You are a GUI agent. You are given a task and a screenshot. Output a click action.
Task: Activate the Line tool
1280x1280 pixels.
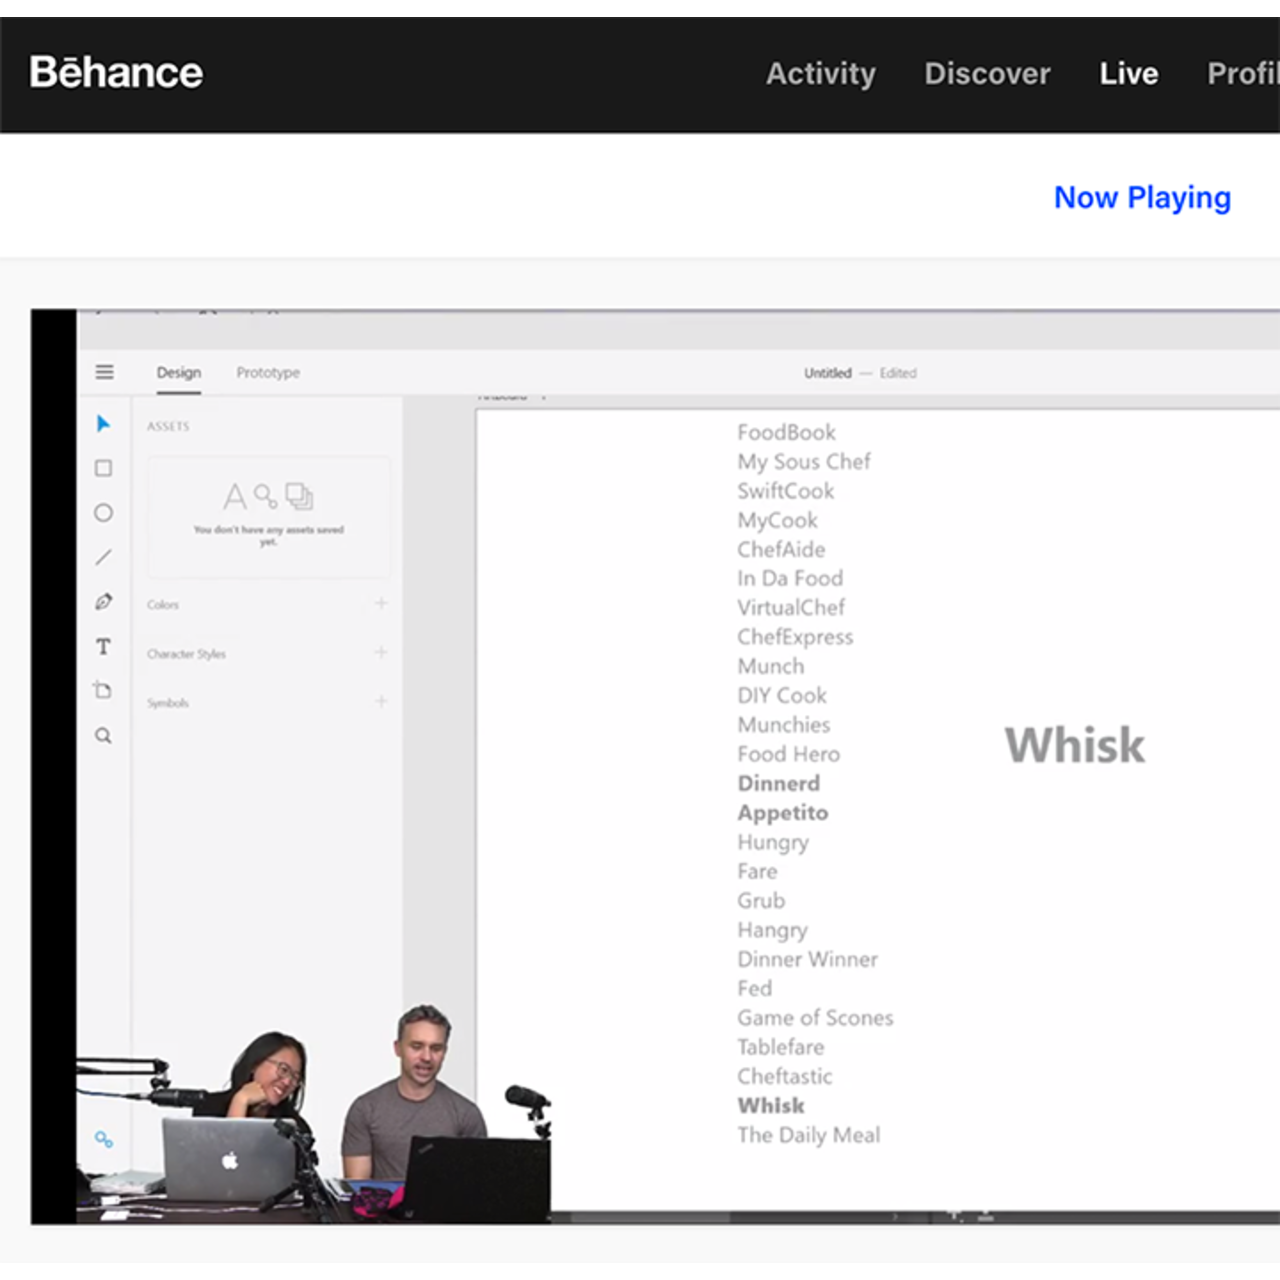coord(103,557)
---
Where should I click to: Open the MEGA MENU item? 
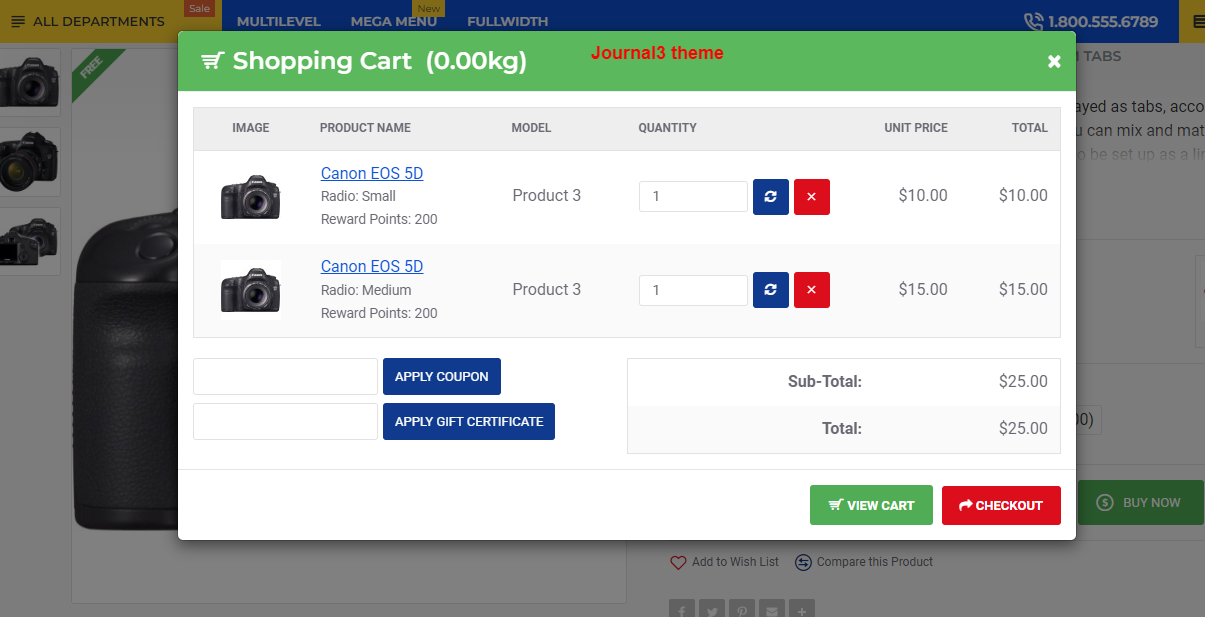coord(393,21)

**What you are asked to do**
Starting at the line that has "You are a GUI", and stopping after the line that has "coord(103,557)", rewrite those entries with "click action" swapped for "tap action" and everything else left unchanged. Omit the pictures from your answer.

**Answer to the exercise**
You are a GUI agent. You are given a task and a screenshot. Output a tap action.
Task: Activate the Line tool
1280x1280 pixels.
coord(103,557)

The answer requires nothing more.